The dissent invokes the- separation of powers, but that constitutional doctrine is best served by respecting the fundamental principle that it is the role of Congress, not the Courts, to decide what the statutory law is to be, and Congress has done that in § 2255(h). We honor the separation of powers doctrine when we resist the temptation, irresistible as it may seem, to judicially revise statutes to suit our sense of sound policy.
The dissenting opinion repeatedly protests -that it is not an example of “judicial activism,” using that phrase more than a dozen times to answer an unstated charge. And with painful accuracy, that opinion charges me with being among the judges who have attempted to improve the saving clause of § 2255(e) by interpretation. See Rosenbaum Dissent at 1157. Mea culpa. As the author of the Wofford opinion and its dicta, I am the one who laid out the seedbed from which the weeds have grown around this issue in our circuit. Having to watch for the past 17 years as my woefully wrong Wofford opinion worked its mischief is the price I have paid for my sin, or at least for that particular one. And no one knows sin like an old sinner.

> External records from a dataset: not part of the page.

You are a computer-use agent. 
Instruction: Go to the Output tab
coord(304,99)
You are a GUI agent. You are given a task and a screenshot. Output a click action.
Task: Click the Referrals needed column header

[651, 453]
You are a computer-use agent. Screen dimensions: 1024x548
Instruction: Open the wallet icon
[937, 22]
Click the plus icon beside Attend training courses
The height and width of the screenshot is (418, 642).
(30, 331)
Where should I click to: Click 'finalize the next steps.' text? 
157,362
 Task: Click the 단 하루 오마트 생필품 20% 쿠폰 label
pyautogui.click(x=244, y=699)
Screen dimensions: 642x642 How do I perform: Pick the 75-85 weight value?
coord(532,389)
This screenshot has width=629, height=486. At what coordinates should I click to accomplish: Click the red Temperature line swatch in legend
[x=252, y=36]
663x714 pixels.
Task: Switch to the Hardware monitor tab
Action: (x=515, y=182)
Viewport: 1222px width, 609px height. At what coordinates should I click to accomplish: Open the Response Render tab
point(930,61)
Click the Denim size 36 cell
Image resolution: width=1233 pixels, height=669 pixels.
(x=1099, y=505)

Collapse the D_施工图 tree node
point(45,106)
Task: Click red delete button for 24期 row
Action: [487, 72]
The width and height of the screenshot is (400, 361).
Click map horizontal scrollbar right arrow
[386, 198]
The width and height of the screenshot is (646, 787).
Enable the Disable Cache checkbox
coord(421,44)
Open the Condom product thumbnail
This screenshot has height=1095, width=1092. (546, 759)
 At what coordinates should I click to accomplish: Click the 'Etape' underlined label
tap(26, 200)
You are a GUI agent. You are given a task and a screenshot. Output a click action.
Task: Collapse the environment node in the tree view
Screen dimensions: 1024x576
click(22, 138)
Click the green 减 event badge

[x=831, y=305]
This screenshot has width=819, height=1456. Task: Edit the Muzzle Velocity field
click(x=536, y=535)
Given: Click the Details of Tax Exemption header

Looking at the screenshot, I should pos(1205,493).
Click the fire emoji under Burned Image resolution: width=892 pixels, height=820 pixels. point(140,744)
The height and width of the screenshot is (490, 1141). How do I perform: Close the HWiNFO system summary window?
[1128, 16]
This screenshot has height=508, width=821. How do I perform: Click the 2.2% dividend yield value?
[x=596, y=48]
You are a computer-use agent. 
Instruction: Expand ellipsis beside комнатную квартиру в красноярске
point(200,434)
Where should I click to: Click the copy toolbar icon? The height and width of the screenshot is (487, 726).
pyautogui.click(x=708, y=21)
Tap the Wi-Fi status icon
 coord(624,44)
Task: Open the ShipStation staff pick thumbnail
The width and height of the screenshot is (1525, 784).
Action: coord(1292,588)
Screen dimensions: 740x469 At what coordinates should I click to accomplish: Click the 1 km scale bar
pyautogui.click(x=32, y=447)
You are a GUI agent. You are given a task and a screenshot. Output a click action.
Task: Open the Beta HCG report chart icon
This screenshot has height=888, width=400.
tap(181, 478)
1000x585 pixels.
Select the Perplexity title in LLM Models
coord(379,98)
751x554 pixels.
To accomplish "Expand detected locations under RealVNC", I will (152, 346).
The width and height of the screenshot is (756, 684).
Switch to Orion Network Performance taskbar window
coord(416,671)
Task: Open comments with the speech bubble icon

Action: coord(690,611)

Which brings to mind the various formulations that other judges have used to admit their mistakes. Nearly everyone’s favorite is Justice Frankfurter’s: ‘Wisdom too often never comes, and so one ought not to reject it merely because it comes late.” Henslee v. Union Planters Nat. Bank & Trust Co., 335 U.S. 595, 600, 69 S.Ct. 290, 293, 93 L.Ed. 259 (1949) (Frankfurter, J., dissenting). But there are other ways of phrasing judicial repentance. See, e.g., Dart Cherokee Basin Operating Co. v. Owens, 574 U.S. -, 135 S.Ct. 547, 561, 190 L.Ed.2d 495 (2014) (Scalia, J., dissenting) (“As for my own culpability in overlooking the issue, I must accept that and will take it with me to the grave.”); Massachusetts v. United States, 333 U.S. 611, 639-40, 68 S.Ct. 747, 763, 92 L.Ed. 968 (1948) (Jackson, J., dissenting) (“I see no reason why I should be consciously wrong today because I was unconsciously wrong yesterday.”). I prefer to put it more colloquially: Wofford was a screw up; To repeat the error by revising that opinion’s revision of the saving clause in another attempt to improve the text of the statute would be another screw up. Once is enough for me.